The liberal SaveSA campaign has gone along with this agenda. After the unexpected success of their 7 April marches, with turnouts in Pretoria, Durban and Cape Town massively exceeding the organisers’ expectations, they made no serious calls for further action. Instead, they swung behind the opposition parties. As champions of SA’s constitution (which defends capitalism) SaveSA helps to prettify this rotten system. Their press release following the defeat of the motion of no confidence “salutes the many brave ANC MPs who put their country first”. These are the same MPs who have supported years of anti-working class ANC policies!

Working class left on sidelines

Unfortunately, the wrong approach of the leaders of the trade union movement, including the leaders of the new Saftu federation, has allowed this situation to continue.

Some, such as the Numsa leadership, have kept their distance and avoided getting involved on the ground in the campaign against Zuma. The working class is being misguided into the wrong belief that somehow the struggle against Zuma is ‘not their fight’. In large part this is the fear of the question that struggle immediately poses – what political alternative is in workers interests? Just asking the question immediately poses the creation of a new workers party! Something, unfortunately, they sometimes support in word, but oppose in practice by inaction.

Zwelinzima Vavi, general secretary of Saftu, has in general had a better position than most in the Saftu leadership. He has encouraged workers to participate in anti-Zuma marches and has spoken at rallies, for example outside parliament during the no confidence vote. But he has made poor use of the platforms to push an independent working class position. Outside parliament Vavi said that, whether capitalist or worker, we should put aside our differences for the day in support of the MPs inside parliament planning to vote against Zuma.

History has shown that such calls from workers’ leaders are dangerous. They disorient and disarm workers because the bosses and their politicians never stop fighting the class war. It is always a one-sided cessation of hostilities. To prove this, whilst Vavi was saying this outside parliament, hundreds of City of Tshwane security guards were marching in defence of their jobs in Pretoria CBD. The DA and the EFF administration are retrenching 3,000 workers. Where was the promise from them to set aside our differences? There was none of course.

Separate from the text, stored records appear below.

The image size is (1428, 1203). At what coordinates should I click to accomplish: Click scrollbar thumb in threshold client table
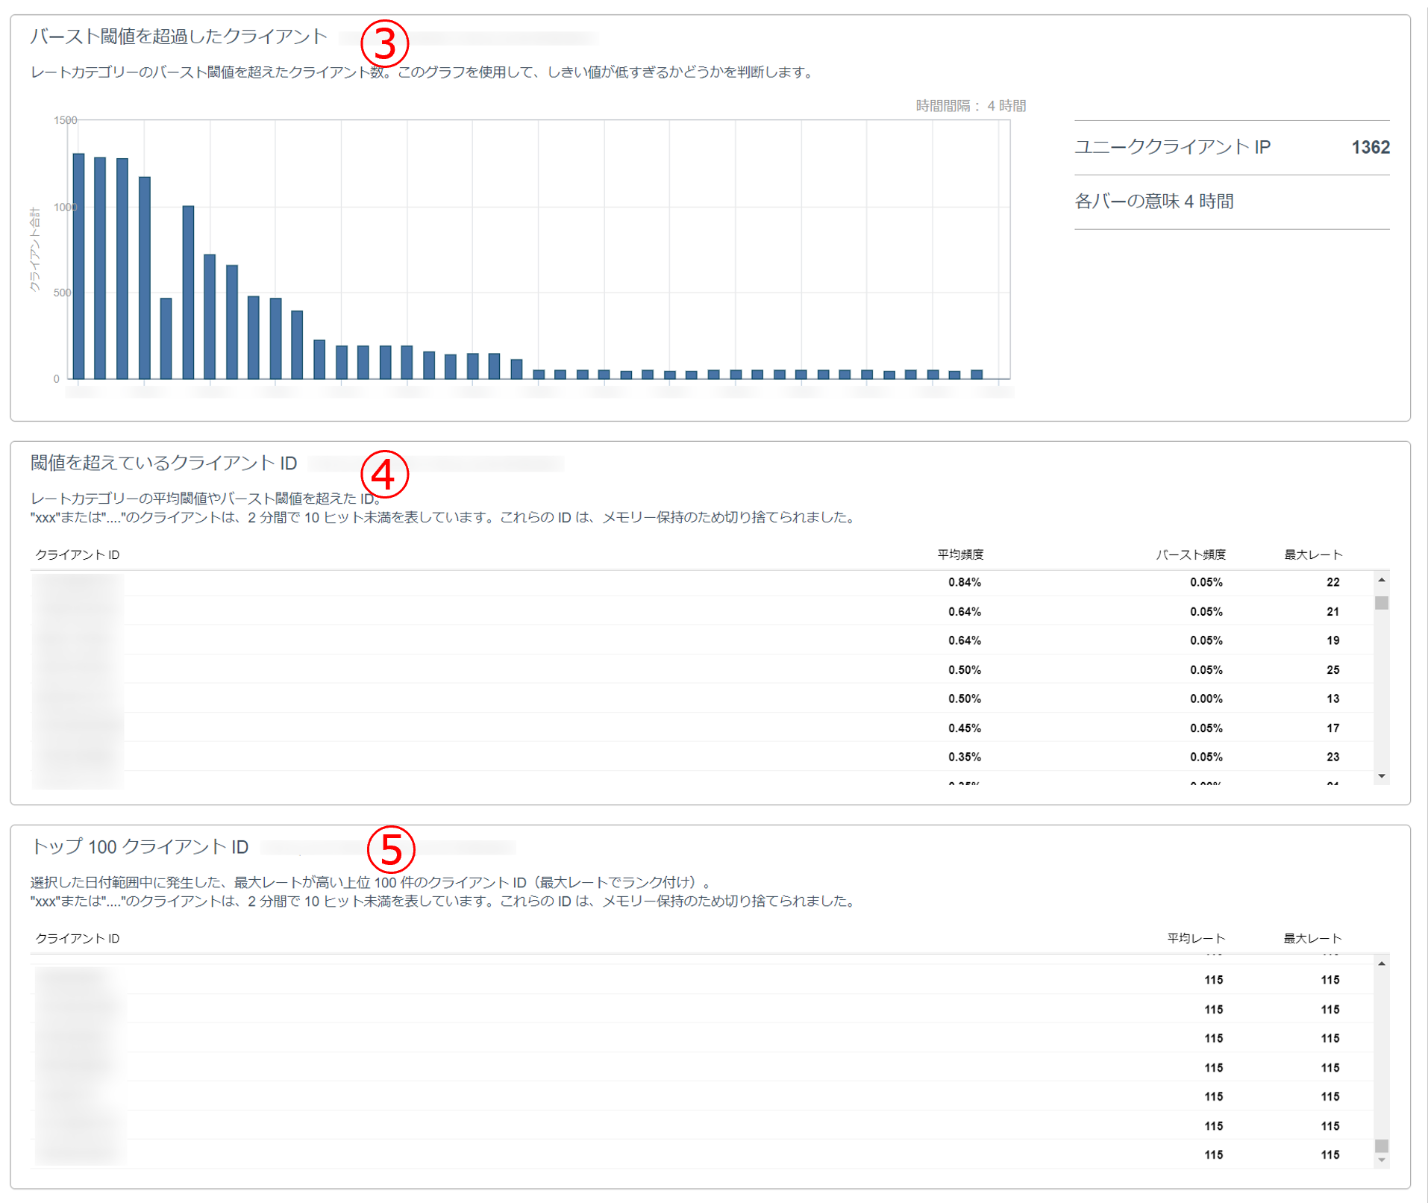[x=1382, y=603]
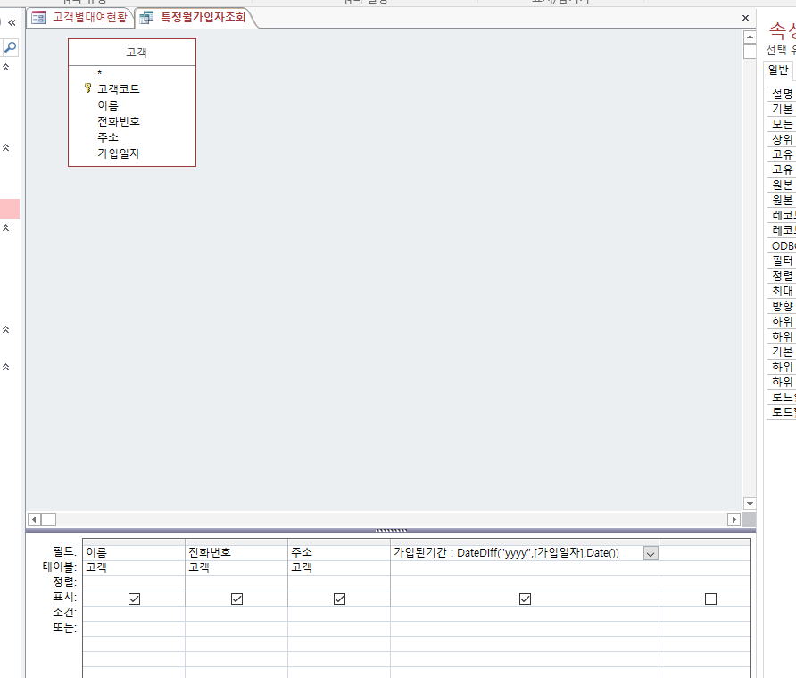Open the dropdown on 가입된기간 field cell
This screenshot has height=678, width=796.
[x=651, y=554]
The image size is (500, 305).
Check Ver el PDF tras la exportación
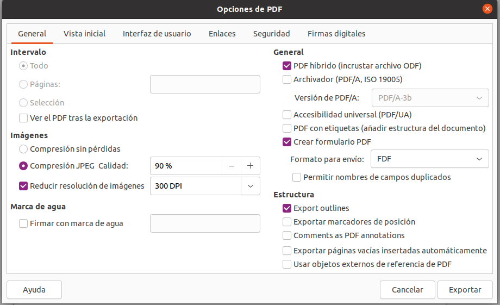(x=23, y=118)
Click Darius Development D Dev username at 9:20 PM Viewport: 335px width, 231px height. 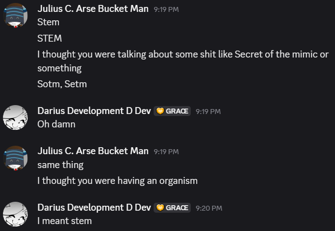94,208
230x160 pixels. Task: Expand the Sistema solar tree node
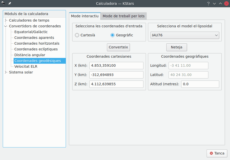point(6,72)
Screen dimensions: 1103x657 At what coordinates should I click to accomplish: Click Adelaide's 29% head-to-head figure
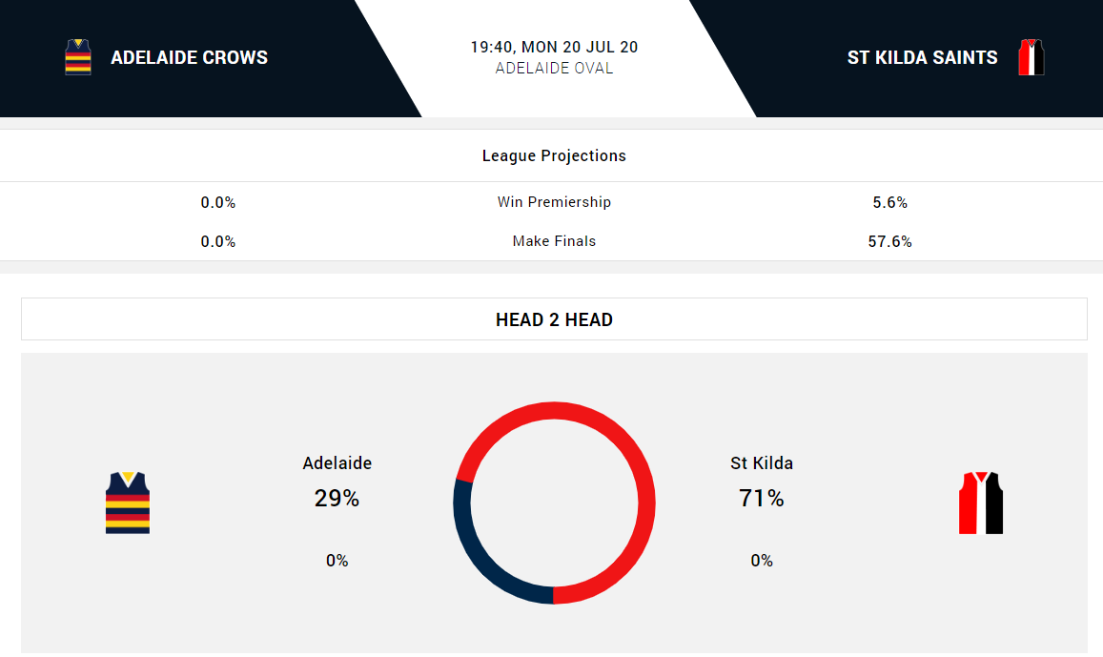(337, 498)
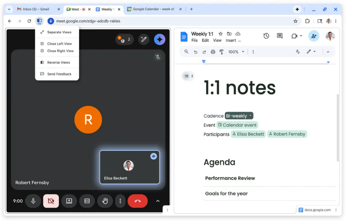
Task: Expand the Meet bottom bar chevron
Action: coord(158,201)
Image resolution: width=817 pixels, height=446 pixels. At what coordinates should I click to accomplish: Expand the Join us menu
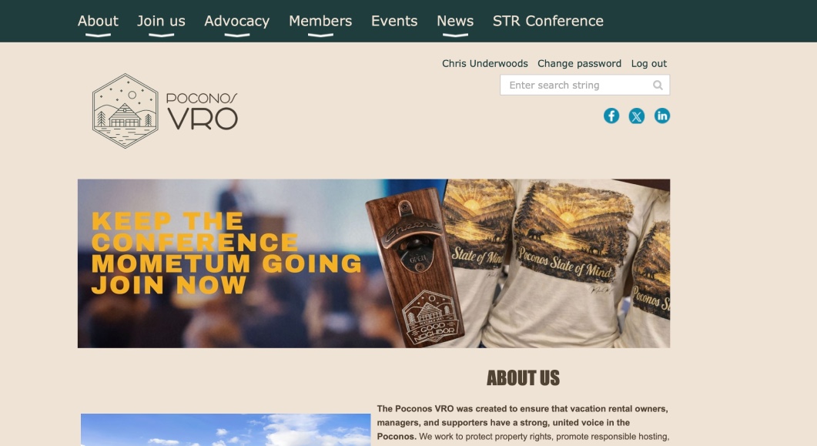tap(161, 21)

The ineffectiveness of the Saftu leaders in the anti-Zuma campaign underlines the severe limitations of their current ‘independent but not apolitical’ policy. Avoiding the issue of a new workers party means leaving the working class as spectators and allows our class enemies – like the DA – to posture as the saviours of ‘society’. But the task of building a new workers party to fight for a socialist society, linked to a programme of independent working class mass action against the Zuma regime, is the only answer that the working class can give to the corruption of the Zuma years.